SSI stands for Strategy Suitability Index. The SSI is a set of indexes used to gauge a market's suitability to a specific property investment strategy, for example:
Each strategy has its own unique requirements in terms of the nature of the market for success. The SSI scores each market based on the statistics that are most important to the type of strategy.
For example, the SSI - High cash flow is highly dependent on low vacancy rates and high yields. The SSI - Reno flip on the other hand is dependent on a quick sale, so the days on market becomes more important.
Each statistic is given a different level of importance for each strategy.
The SSI - Buy and hold is a score out of 100 for the suitability for a market to the strategy of Buy and Hold. The higher the score, the more suitable the market is to this strategy.
The buy and hold strategy is the simplest concept - buy a property and wait for capital growth to do its thing. However, this strategy is one that most property investors find very difficult to deliver immediate capital growth.
All SSI scores are derived using a number of statistics.

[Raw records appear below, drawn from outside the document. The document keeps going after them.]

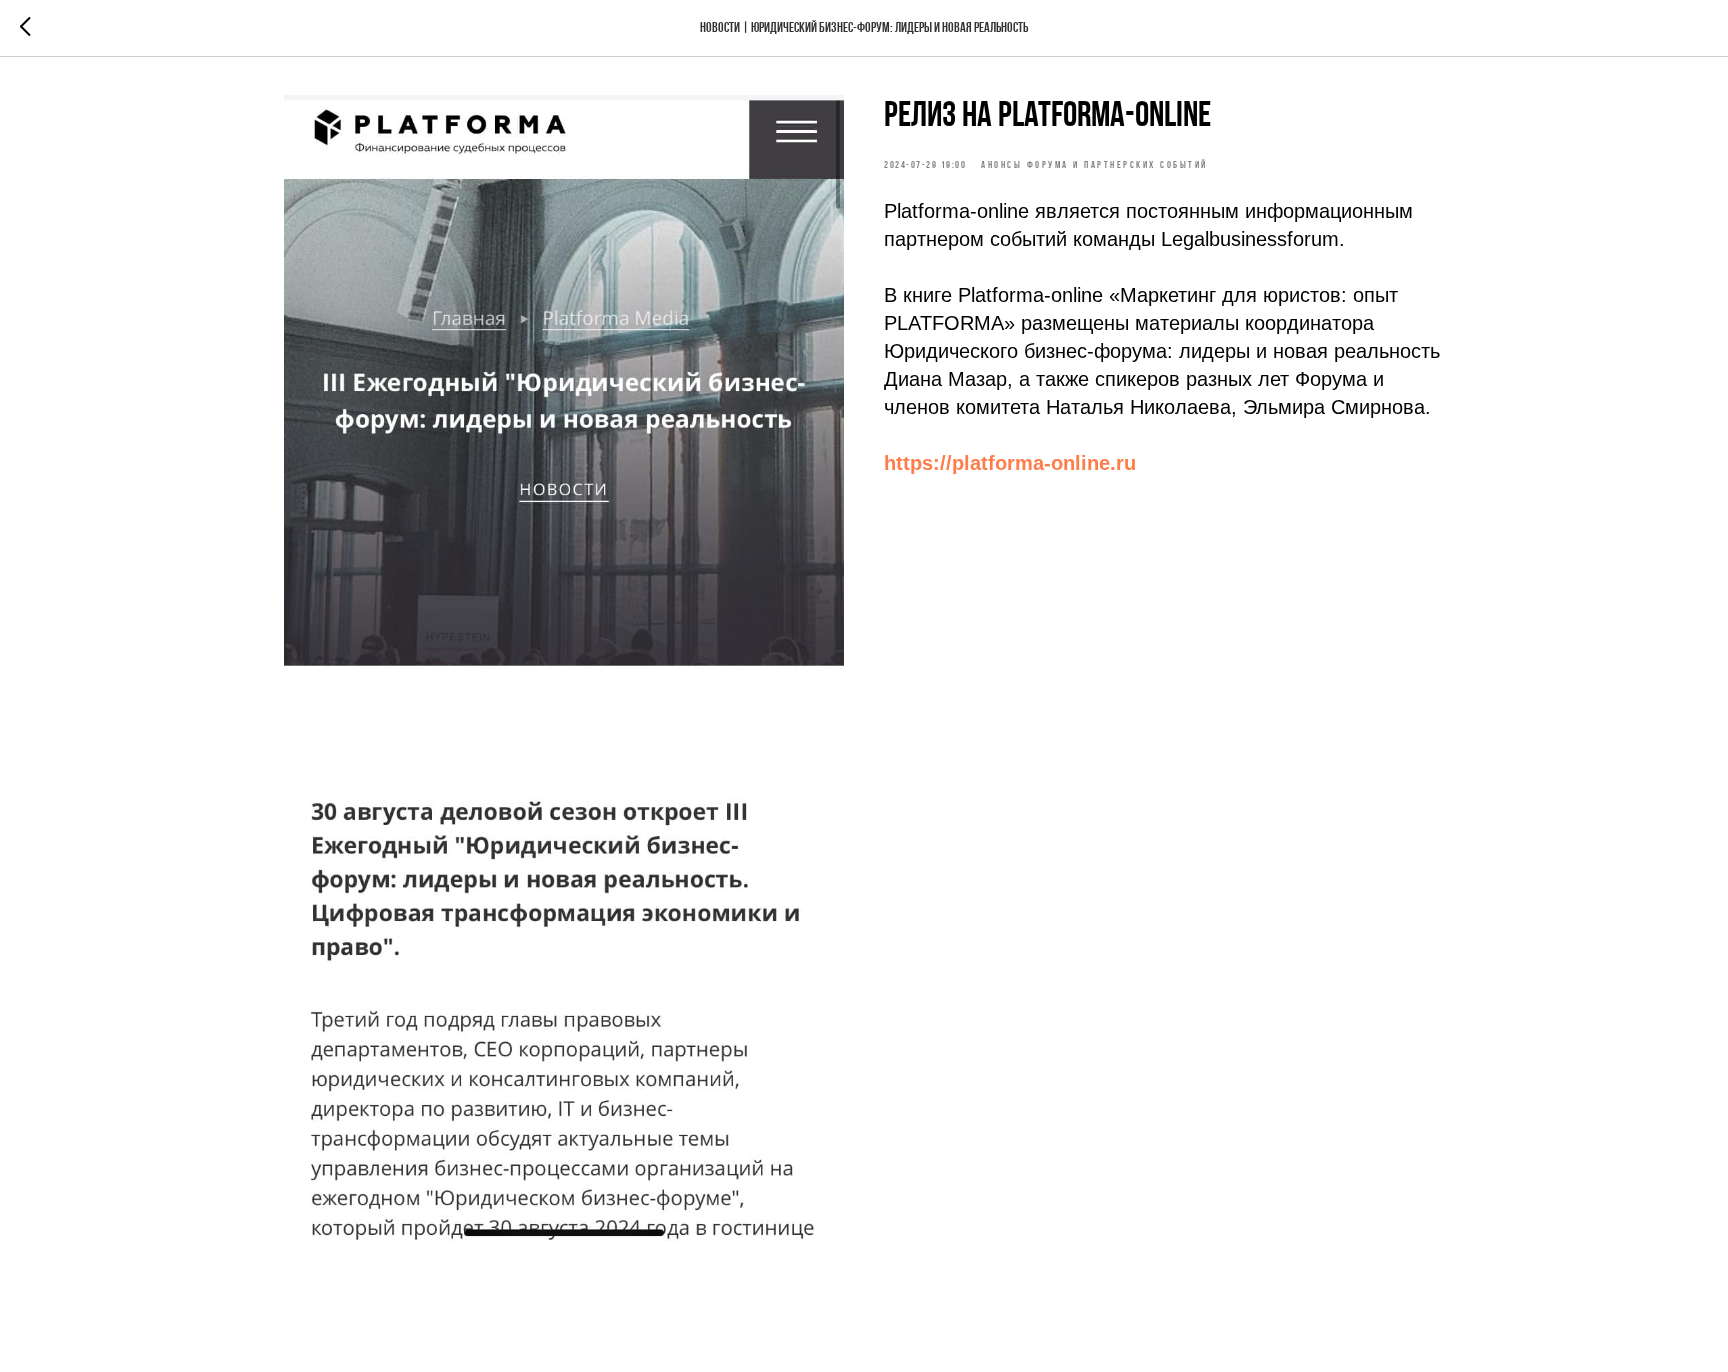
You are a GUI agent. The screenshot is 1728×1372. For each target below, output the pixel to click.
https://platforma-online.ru (1010, 463)
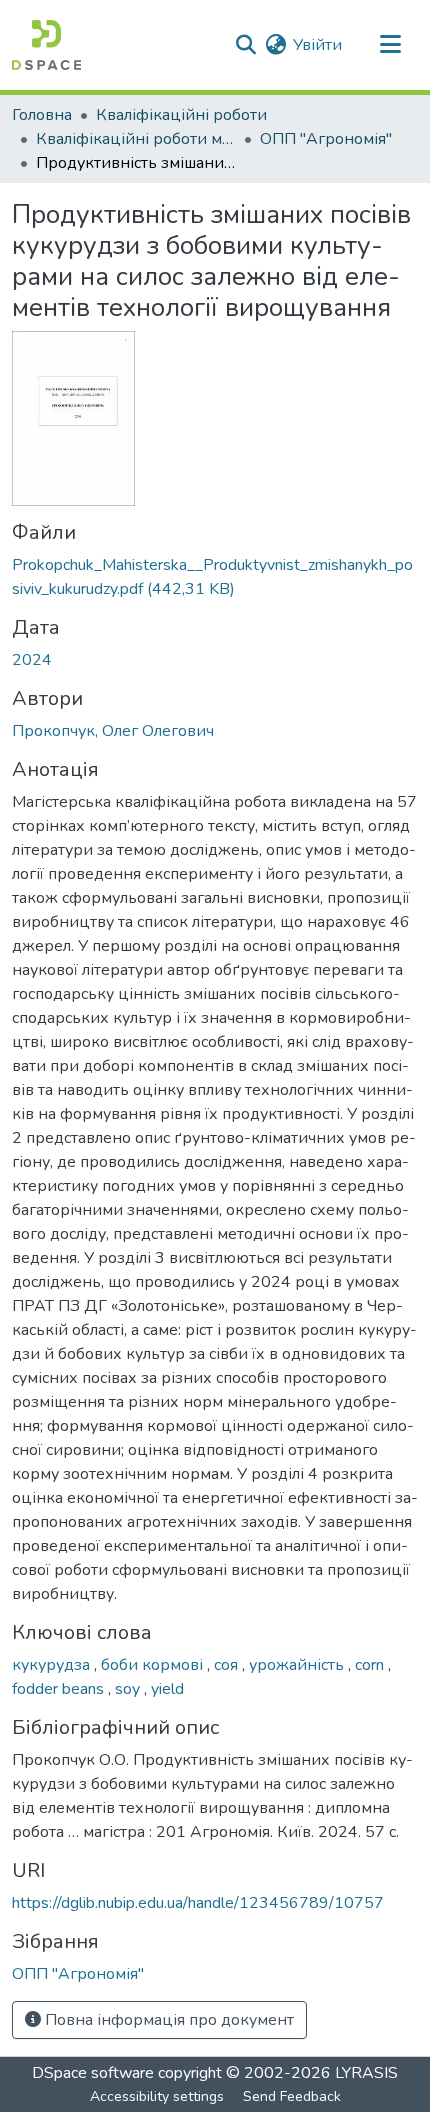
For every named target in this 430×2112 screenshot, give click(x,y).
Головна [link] (42, 115)
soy (129, 1689)
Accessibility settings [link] (157, 2096)
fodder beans (60, 1689)
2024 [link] (32, 660)
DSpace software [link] (93, 2073)
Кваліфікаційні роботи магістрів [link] (136, 139)
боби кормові (154, 1665)
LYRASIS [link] (366, 2073)
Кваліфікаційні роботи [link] (181, 115)
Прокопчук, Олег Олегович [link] (113, 731)
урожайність (298, 1665)
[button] (46, 45)
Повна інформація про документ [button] (167, 2020)
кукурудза (53, 1665)
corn (371, 1665)
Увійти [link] (317, 45)
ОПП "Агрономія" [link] (326, 139)
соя (228, 1665)
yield (167, 1689)
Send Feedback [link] (292, 2096)
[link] (215, 577)
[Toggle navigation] (390, 45)
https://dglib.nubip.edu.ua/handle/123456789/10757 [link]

A buy and hold strategy is dependent on capital growth. The DSR+ is the all-encompassing statistic for scoring capital growth. So the SSI - Buy and hold is really just another name for the DSR+.
If your investment strategy for your next property is to simply buy and hold for capital growth, then an index to gauge suitability for a specific market for that strategy is an absolute must-have.
You can examine the SSI statistics from the SSI tab in the Suburb Analyser if you have an appropriate membership. Not all members have access to the DSR+ or SSI tabs.
Yes, the SSI - Buy and hold considers a number of statistics rather than just one. It is unlikely that all statistics or even half of them are subject to anomalies at the same time. One statistic can be out of whack, without affecting the overall score significantly.